== Segment start ==

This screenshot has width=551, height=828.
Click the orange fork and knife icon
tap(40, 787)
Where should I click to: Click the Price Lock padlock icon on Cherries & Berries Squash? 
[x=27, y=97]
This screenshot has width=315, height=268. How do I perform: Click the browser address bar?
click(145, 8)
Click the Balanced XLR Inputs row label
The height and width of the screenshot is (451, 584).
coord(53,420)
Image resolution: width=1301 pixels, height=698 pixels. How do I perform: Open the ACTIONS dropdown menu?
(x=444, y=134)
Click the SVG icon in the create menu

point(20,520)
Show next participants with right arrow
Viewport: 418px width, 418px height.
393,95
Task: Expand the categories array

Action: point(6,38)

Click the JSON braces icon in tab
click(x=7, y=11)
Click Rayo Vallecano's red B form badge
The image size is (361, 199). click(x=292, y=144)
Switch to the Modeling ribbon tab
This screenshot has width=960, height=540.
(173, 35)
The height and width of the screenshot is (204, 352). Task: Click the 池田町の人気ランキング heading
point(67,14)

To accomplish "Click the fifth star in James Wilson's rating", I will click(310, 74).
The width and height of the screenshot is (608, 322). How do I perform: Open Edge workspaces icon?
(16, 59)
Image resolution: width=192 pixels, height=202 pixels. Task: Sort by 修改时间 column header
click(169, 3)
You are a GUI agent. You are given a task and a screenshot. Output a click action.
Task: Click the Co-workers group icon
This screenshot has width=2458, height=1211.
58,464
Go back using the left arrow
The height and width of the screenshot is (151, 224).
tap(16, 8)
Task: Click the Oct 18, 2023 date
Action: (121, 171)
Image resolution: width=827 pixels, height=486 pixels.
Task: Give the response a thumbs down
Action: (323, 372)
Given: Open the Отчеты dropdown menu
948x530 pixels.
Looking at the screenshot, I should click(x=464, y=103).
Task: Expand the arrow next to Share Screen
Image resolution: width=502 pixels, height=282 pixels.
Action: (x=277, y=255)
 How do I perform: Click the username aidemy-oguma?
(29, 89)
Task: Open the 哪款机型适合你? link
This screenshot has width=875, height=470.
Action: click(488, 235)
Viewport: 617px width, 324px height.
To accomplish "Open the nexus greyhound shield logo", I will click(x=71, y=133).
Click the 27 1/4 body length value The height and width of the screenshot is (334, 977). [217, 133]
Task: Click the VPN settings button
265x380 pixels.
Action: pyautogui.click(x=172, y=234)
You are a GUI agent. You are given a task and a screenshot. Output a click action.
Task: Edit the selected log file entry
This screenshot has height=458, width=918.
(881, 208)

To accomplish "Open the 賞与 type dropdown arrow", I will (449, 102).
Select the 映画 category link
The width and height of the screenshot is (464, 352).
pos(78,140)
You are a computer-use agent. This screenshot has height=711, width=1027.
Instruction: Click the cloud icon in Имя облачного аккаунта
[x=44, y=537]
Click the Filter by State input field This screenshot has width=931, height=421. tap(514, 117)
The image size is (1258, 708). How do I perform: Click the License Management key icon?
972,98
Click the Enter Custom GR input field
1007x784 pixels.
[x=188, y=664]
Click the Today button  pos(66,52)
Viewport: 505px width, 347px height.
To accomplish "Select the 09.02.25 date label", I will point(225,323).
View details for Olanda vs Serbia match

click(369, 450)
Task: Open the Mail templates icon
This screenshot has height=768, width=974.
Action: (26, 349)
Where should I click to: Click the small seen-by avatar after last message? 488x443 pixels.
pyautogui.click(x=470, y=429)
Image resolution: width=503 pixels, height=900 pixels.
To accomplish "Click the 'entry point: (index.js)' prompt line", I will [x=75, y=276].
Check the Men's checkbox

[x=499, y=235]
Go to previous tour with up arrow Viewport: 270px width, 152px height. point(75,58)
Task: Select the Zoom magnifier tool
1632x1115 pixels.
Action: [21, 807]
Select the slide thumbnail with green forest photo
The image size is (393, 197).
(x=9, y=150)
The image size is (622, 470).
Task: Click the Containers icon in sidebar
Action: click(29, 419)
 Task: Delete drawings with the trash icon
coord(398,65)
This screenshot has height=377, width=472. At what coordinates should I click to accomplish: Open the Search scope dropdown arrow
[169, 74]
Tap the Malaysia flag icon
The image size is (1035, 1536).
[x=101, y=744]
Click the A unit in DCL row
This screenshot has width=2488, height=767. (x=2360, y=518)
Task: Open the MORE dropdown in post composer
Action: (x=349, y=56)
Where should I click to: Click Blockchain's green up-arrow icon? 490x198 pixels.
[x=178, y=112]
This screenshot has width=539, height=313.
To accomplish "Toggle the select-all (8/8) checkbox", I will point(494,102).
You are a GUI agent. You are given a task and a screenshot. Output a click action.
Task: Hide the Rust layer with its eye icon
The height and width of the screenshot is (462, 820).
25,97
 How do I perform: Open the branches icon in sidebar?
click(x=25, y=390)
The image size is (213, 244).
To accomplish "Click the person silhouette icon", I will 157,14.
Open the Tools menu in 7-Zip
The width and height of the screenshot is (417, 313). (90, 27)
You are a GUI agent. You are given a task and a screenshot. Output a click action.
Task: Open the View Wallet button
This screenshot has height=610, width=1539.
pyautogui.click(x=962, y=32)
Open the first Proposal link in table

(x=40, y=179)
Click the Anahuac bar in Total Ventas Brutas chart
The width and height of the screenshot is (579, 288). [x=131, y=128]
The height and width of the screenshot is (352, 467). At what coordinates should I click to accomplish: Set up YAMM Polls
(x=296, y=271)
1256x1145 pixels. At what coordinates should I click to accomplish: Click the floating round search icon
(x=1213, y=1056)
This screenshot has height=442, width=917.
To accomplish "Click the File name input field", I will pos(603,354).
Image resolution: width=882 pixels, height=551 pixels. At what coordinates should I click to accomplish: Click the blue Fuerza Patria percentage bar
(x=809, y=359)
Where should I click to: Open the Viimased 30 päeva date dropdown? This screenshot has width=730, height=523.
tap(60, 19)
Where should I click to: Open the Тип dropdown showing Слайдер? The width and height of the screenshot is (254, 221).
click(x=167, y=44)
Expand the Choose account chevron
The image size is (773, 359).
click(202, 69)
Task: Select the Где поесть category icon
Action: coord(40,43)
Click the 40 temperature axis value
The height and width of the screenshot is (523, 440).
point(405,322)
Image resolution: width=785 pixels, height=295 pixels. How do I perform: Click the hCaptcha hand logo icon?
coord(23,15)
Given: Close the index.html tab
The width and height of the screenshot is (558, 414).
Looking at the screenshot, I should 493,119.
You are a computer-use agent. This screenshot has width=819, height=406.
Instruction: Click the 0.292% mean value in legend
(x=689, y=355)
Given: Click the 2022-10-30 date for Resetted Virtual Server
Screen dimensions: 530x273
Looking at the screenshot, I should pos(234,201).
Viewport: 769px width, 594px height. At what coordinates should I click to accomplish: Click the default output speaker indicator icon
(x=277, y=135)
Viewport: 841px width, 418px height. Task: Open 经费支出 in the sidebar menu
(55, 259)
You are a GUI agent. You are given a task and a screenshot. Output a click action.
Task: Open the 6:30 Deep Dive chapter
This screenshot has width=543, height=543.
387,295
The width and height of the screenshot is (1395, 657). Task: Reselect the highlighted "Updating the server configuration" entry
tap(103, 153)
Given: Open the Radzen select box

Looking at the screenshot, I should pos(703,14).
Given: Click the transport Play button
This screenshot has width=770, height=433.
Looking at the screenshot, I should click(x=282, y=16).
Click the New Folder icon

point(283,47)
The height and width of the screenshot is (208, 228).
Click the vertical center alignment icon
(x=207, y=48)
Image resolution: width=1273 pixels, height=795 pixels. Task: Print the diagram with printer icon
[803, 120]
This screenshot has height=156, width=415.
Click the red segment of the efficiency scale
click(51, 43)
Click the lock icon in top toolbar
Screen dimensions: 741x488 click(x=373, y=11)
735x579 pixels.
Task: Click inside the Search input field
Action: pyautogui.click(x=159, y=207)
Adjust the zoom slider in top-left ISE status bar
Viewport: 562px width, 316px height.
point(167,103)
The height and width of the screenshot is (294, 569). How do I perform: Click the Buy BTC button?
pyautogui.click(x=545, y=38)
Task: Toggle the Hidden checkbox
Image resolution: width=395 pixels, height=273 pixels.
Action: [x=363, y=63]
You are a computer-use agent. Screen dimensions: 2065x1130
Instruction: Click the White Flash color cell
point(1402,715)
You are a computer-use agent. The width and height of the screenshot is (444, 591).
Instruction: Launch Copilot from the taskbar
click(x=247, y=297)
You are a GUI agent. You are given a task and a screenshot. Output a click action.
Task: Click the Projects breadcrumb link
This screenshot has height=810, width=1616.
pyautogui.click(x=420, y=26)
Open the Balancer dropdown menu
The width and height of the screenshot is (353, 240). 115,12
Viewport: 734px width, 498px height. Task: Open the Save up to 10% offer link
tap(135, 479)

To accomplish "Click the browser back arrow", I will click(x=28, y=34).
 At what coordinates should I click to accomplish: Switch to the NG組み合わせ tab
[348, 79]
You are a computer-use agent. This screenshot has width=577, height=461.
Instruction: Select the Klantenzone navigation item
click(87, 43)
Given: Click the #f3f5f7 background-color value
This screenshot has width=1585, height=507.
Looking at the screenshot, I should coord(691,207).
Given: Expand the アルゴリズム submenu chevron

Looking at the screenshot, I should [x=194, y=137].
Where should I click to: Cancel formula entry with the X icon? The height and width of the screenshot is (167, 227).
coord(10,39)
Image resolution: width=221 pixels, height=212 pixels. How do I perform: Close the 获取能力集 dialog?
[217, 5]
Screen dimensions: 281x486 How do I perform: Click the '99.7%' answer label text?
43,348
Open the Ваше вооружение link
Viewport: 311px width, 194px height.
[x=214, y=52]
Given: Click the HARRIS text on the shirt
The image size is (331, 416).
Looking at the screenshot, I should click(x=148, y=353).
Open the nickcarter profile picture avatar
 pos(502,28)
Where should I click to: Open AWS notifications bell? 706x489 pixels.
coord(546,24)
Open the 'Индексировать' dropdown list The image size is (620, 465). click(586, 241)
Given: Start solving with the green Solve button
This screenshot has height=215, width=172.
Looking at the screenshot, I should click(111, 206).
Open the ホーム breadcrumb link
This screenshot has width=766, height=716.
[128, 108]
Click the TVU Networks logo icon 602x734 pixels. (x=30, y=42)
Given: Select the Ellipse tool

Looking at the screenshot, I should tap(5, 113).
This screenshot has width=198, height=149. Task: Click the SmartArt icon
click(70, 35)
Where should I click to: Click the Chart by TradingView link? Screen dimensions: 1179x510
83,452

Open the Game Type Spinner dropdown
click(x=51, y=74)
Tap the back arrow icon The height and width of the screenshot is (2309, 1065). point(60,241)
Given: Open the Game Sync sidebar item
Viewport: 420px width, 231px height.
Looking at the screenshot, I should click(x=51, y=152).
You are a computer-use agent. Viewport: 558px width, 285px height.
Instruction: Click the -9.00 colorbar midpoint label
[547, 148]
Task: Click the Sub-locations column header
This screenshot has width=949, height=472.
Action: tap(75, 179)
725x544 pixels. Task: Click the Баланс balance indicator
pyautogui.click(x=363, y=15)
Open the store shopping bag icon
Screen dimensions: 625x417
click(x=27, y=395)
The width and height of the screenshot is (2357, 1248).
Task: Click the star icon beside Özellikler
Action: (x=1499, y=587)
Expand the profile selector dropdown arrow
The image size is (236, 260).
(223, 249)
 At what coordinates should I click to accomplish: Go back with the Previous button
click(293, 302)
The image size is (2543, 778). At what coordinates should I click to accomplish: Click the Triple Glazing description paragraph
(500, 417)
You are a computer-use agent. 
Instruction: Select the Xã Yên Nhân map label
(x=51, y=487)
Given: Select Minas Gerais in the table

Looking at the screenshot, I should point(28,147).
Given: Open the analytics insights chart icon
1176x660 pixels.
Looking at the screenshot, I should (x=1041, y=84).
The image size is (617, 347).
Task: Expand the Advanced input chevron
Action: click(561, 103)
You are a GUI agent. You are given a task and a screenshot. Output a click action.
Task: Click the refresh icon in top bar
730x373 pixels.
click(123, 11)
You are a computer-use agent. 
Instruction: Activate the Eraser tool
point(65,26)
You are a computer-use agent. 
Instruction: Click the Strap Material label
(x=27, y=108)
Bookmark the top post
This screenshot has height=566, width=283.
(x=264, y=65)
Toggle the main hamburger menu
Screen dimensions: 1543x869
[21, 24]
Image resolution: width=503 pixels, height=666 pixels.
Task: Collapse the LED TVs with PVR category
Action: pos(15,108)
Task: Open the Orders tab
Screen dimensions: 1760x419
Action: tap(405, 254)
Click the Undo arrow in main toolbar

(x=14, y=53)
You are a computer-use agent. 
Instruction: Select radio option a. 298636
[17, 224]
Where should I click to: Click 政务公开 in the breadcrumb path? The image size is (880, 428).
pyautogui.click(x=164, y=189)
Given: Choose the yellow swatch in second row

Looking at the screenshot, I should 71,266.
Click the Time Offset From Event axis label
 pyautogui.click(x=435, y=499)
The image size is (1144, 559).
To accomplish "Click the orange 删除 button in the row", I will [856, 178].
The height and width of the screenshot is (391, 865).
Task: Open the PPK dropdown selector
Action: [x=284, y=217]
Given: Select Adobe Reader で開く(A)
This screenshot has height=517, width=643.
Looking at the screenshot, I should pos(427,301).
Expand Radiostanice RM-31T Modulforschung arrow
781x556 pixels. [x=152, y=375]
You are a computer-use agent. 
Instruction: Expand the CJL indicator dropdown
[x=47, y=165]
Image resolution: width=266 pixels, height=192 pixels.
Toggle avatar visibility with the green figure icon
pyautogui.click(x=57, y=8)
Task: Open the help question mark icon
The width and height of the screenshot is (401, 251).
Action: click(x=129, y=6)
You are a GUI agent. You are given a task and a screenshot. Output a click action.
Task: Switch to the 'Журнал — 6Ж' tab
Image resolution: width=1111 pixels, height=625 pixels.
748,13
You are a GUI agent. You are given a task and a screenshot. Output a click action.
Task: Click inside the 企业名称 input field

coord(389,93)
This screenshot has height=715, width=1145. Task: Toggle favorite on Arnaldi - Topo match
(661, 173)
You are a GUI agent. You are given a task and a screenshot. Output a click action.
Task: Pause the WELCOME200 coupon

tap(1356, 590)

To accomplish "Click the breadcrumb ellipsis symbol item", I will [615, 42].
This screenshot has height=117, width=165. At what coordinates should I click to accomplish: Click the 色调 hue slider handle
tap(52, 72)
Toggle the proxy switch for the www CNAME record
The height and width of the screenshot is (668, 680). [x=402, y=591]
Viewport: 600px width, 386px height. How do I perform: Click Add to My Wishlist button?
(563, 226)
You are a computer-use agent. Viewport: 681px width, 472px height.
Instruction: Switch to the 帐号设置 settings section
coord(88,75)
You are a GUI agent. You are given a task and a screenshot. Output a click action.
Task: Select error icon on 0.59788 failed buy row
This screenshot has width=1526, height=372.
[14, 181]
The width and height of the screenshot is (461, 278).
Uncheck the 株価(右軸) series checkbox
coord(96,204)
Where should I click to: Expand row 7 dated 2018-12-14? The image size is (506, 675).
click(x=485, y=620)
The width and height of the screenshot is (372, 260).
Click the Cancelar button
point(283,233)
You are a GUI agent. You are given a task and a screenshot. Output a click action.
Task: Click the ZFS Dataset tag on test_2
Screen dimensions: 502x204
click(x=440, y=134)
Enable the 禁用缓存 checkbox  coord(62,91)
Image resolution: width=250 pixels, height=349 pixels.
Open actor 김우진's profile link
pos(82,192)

== Segment end ==

**What the exercise asks:** What you give back should be only the lines of the records above, starting at the line with "This screenshot has height=810, width=1616." and ending at the line with "Click the TVU", restated word for word.

**Solution to this task:**
This screenshot has height=810, width=1616.
pyautogui.click(x=420, y=26)
Open the Balancer dropdown menu
The width and height of the screenshot is (353, 240). 115,12
Viewport: 734px width, 498px height. Task: Open the Save up to 10% offer link
tap(135, 479)

To accomplish "Click the browser back arrow", I will click(x=28, y=34).
 At what coordinates should I click to accomplish: Switch to the NG組み合わせ tab
[348, 79]
You are a computer-use agent. This screenshot has width=577, height=461.
Instruction: Select the Klantenzone navigation item
click(87, 43)
Given: Click the #f3f5f7 background-color value
This screenshot has width=1585, height=507.
Looking at the screenshot, I should coord(691,207).
Given: Expand the アルゴリズム submenu chevron

Looking at the screenshot, I should [x=194, y=137].
Where should I click to: Cancel formula entry with the X icon? The height and width of the screenshot is (167, 227).
coord(10,39)
Image resolution: width=221 pixels, height=212 pixels. How do I perform: Close the 获取能力集 dialog?
[217, 5]
Screen dimensions: 281x486 How do I perform: Click the '99.7%' answer label text?
43,348
Open the Ваше вооружение link
Viewport: 311px width, 194px height.
[x=214, y=52]
Given: Click the HARRIS text on the shirt
The image size is (331, 416).
Looking at the screenshot, I should click(x=148, y=353).
Open the nickcarter profile picture avatar
 pos(502,28)
Where should I click to: Open AWS notifications bell? 706x489 pixels.
coord(546,24)
Open the 'Индексировать' dropdown list The image size is (620, 465). click(586, 241)
Given: Start solving with the green Solve button
This screenshot has height=215, width=172.
Looking at the screenshot, I should click(111, 206).
Open the ホーム breadcrumb link
This screenshot has width=766, height=716.
[128, 108]
Click the TVU Networks logo icon 602x734 pixels. (x=30, y=42)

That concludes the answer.